Elle a aussi été l’occasion d’aborder la mise en œuvre de la collectivité unique issue de la fusion des deux départements corses et de la CTC à l’horizon 2018. »

« Le Premier ministre a rappelé que la Corse, par son insularité, son histoire, sa langue, sa culture, est une région à statut particulier dans la République française. Toutefois, le Premier ministre a tenu à rappeler un certain nombre de principes :

-  Depuis la loi Jospin, la République reconnaît pleinement la langue corse, qui est enseignée dans l’éducation nationale et le gouvernement est tout à fait favorable à son développement. Mais la co-officialité de la langue corse priverait de leur droit tous ceux qui ne la pratiquent pas, notamment dans la fonction publique ou dans les rapports avec l’administration. Le français est la seule langue officielle de la République.

-  De la même façon, le gouvernement partage la volonté de lutter contre la spéculation foncière. Mais un statut de résident, qui consisterait à limiter l’acquisition de propriété à ceux qui pourraient justifier de cinq ans de résidence en Corse, serait une rupture d’égalité.

-  Enfin, le Premier ministre a rappelé de la manière la plus claire qu’il n’y a pas de « prisonniers politiques » en France, où personne n’est détenu pour ses opinions ou ses engagements. Par conséquent, aucune procédure d’amnistie particulière ne peut être envisagée. En revanche, il y a et il y aura des rapprochements géographiques de détenus, dans le respect des décisions individuelles de la justice et de l’administration pénitentiaire.

Le Premier ministre a annoncé la création de trois groupes de travail – des lieux de dialogue, d’échange et de débat – sur l’avenir et sur le développement de la langue corse ; sur la lutte contre la spéculation foncière et la fiscalité ; et sur la mise en place de la collectivité unique et des nouvelles intercommunalités ».

Accord pour dialoguer

Deux approches se confrontent. D’une part, les élus corses revendiquent le prise en compte du peuple corse avec sa langue, son histoire, ses spécificités et les difficultés qu’ont les Corses à pouvoir gérer leur territoire. D’autre part, le gouvernement défend la politique d’assimilation menée par la France. Pour surmonter les différends, les Corses proposent une réforme constitutionnelle pour que l’assemblée unique prévue le 1er janvier 2018 puisse avoir de nouvelles compétences.
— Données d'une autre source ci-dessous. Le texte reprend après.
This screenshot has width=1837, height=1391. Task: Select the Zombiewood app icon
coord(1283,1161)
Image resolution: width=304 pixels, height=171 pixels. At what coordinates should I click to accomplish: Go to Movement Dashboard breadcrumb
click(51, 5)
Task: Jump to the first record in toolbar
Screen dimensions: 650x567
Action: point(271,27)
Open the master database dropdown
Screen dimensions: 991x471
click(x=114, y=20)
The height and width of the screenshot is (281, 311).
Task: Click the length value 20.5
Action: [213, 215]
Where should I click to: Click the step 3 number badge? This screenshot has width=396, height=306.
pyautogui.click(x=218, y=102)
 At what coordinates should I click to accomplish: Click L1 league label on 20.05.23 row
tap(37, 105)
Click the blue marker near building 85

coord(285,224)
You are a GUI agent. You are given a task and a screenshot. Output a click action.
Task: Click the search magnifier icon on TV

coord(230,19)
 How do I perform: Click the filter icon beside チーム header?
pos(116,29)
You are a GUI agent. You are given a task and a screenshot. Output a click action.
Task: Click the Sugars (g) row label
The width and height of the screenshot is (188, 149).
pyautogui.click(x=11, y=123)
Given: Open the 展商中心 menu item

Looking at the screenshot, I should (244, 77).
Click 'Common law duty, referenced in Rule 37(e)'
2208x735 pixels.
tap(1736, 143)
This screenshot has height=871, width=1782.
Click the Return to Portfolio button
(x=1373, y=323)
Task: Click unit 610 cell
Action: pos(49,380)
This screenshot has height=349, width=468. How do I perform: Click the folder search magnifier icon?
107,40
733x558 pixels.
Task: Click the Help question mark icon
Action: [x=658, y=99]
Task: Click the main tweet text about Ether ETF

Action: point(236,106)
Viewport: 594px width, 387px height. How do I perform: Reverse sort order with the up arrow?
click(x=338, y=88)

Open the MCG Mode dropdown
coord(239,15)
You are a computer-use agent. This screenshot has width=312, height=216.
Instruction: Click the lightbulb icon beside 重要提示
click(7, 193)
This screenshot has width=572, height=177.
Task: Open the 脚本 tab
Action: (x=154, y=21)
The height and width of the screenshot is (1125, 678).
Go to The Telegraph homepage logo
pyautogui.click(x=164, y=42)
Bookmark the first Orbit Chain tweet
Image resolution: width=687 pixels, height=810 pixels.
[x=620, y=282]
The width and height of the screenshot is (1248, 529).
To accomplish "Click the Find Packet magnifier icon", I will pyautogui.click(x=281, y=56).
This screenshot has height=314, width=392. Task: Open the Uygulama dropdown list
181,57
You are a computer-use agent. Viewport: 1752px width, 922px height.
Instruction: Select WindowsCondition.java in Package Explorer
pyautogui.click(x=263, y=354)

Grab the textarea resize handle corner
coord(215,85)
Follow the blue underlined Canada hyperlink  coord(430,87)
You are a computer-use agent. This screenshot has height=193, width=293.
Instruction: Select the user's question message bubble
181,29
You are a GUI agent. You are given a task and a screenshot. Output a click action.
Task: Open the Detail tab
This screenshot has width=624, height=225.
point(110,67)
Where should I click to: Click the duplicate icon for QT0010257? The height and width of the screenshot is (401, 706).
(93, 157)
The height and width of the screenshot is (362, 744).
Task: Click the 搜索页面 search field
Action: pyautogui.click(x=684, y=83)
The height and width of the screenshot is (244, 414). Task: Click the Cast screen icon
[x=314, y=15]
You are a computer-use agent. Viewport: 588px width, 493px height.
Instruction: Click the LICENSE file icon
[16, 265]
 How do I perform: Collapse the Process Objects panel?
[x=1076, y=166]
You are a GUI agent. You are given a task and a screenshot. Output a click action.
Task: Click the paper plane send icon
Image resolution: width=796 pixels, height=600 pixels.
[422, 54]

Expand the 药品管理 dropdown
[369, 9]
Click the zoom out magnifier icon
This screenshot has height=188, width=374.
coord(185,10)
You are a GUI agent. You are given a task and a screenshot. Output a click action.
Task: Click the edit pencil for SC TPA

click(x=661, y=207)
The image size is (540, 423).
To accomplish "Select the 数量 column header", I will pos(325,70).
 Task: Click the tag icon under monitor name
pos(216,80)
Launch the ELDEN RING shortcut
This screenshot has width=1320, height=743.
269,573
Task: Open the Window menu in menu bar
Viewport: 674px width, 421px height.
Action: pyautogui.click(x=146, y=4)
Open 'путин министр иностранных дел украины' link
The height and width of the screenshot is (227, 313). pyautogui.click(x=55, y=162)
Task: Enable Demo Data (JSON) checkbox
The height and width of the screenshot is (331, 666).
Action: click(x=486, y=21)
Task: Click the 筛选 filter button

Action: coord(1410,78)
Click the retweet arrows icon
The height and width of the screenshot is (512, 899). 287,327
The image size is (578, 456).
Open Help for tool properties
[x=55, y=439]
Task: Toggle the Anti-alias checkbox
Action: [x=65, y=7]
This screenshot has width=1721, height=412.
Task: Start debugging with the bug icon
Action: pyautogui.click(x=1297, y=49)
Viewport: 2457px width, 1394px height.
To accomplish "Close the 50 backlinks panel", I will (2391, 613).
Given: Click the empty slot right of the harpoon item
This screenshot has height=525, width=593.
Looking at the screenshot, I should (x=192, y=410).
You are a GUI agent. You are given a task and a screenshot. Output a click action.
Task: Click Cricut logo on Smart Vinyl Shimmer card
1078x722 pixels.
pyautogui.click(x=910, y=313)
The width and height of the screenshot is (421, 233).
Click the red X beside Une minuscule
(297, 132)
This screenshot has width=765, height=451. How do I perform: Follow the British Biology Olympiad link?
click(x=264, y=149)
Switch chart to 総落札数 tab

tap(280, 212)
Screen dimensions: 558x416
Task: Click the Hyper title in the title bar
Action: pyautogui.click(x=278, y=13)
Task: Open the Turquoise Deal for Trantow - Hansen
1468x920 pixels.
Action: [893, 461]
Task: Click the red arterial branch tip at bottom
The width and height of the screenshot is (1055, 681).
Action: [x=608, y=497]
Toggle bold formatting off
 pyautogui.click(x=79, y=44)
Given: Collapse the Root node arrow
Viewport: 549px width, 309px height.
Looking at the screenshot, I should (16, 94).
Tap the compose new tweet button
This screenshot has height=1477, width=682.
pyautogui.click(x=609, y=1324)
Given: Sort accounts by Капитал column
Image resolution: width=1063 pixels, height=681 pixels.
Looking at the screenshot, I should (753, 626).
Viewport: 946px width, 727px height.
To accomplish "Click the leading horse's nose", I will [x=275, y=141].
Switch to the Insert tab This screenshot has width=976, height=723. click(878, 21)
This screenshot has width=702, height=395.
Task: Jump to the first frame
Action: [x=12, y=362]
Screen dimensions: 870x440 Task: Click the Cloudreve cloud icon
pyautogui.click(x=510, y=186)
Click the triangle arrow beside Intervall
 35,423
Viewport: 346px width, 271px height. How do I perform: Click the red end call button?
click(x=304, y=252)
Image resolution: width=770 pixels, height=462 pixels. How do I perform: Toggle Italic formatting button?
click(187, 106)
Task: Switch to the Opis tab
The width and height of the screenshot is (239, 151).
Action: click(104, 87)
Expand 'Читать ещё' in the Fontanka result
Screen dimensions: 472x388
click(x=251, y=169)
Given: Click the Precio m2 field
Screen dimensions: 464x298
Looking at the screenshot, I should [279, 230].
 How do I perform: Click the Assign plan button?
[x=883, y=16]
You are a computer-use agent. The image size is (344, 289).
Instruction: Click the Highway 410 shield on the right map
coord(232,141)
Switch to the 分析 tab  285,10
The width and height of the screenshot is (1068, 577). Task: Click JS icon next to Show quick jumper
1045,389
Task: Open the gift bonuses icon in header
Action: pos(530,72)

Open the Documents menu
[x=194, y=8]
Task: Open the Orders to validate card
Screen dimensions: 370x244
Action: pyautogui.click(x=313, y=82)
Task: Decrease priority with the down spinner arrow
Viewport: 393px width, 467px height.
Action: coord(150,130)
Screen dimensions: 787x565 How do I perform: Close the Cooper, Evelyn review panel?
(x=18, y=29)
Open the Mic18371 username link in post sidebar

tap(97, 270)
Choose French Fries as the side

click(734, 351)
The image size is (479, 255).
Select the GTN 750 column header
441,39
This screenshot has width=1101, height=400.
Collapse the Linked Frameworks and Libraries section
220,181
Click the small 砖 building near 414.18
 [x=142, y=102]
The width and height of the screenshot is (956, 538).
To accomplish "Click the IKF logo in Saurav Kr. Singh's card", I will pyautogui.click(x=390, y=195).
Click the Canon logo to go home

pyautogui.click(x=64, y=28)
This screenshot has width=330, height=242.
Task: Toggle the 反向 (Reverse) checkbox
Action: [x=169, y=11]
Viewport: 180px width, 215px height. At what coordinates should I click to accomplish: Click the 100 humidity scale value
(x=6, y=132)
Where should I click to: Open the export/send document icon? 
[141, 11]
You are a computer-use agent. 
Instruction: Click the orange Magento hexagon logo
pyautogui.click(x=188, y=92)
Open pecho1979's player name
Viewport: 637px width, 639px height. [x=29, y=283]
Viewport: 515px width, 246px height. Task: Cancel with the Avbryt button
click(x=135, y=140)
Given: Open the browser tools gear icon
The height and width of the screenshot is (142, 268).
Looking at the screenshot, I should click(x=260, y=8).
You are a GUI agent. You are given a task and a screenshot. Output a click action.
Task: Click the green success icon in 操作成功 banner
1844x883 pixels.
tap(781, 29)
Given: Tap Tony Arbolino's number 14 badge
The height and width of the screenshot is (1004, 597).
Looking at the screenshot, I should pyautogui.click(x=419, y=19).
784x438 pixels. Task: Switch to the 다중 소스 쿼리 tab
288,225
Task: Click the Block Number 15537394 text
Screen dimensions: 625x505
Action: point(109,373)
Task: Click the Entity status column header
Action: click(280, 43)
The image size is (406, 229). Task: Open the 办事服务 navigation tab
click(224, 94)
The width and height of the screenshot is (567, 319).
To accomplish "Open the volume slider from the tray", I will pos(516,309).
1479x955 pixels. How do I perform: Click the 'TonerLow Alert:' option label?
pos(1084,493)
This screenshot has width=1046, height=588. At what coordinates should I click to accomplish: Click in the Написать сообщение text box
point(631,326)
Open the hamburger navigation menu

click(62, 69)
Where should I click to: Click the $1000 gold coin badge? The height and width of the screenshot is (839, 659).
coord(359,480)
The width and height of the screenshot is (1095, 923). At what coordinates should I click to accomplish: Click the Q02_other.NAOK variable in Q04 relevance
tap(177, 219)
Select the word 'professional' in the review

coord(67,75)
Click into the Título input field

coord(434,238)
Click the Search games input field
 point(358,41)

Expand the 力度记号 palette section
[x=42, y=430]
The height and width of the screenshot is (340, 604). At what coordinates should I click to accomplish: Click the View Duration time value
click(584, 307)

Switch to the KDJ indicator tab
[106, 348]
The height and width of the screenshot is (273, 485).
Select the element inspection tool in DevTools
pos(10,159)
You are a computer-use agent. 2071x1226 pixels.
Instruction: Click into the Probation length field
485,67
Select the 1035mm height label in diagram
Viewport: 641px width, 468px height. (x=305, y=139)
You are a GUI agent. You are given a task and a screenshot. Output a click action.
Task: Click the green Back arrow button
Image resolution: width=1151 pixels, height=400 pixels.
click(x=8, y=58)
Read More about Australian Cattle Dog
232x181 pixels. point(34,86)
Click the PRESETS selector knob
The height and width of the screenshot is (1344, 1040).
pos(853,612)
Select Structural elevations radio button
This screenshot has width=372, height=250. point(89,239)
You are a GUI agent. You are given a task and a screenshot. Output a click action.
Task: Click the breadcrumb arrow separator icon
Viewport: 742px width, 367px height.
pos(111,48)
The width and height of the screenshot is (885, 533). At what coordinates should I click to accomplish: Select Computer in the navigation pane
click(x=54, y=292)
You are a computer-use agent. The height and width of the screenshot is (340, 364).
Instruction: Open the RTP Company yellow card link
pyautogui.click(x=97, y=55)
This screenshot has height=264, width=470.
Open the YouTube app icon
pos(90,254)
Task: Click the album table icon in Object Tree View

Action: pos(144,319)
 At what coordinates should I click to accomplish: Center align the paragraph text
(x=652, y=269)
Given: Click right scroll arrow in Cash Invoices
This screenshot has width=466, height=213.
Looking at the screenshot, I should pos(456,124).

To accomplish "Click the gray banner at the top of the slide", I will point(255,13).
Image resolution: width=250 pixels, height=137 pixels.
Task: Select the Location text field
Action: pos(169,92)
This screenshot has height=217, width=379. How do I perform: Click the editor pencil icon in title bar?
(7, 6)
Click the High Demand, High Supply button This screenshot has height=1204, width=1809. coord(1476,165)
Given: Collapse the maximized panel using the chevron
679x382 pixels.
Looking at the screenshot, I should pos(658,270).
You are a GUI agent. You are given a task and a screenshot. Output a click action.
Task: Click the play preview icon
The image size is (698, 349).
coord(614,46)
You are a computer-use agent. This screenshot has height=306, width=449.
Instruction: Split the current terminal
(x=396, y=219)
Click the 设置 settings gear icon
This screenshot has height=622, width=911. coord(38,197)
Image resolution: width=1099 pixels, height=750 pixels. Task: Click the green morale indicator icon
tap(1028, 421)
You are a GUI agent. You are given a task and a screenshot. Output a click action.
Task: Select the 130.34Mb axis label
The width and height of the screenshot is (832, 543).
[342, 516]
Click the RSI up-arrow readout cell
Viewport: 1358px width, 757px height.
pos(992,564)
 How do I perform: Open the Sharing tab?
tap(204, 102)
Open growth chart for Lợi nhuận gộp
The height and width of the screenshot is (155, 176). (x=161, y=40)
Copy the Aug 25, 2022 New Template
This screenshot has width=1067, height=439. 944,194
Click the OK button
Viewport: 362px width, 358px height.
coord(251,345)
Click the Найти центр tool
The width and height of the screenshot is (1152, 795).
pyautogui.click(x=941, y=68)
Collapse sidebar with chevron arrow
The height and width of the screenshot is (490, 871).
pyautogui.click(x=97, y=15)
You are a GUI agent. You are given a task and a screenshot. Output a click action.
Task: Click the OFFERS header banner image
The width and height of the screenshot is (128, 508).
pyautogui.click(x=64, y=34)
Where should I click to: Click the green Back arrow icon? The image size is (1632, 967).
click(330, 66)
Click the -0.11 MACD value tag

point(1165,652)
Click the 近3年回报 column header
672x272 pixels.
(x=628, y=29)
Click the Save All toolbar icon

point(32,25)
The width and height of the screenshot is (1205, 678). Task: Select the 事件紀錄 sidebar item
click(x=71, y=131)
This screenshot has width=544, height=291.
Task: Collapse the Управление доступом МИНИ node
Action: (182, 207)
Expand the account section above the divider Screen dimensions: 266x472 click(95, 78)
Malgré les divergences, un dialogue est possible. Il se tiendra dans des groupes de travail où chacun pourra défendre son point de vue. En Europe, la Corse n’est pas la seule région à être dirigées par des indépendantistes. En Espagne, les dirigeants de la Catalogne souhaitent obtenir l’indépendance dans 18 mois. En Grande-Bretagne, les indépendantistes ont triomphé dans les circonscriptions écossaises aux dernières législatives. L’évolution du dialogue entre les élus corses et le gouvernement sera riche d’enseignements.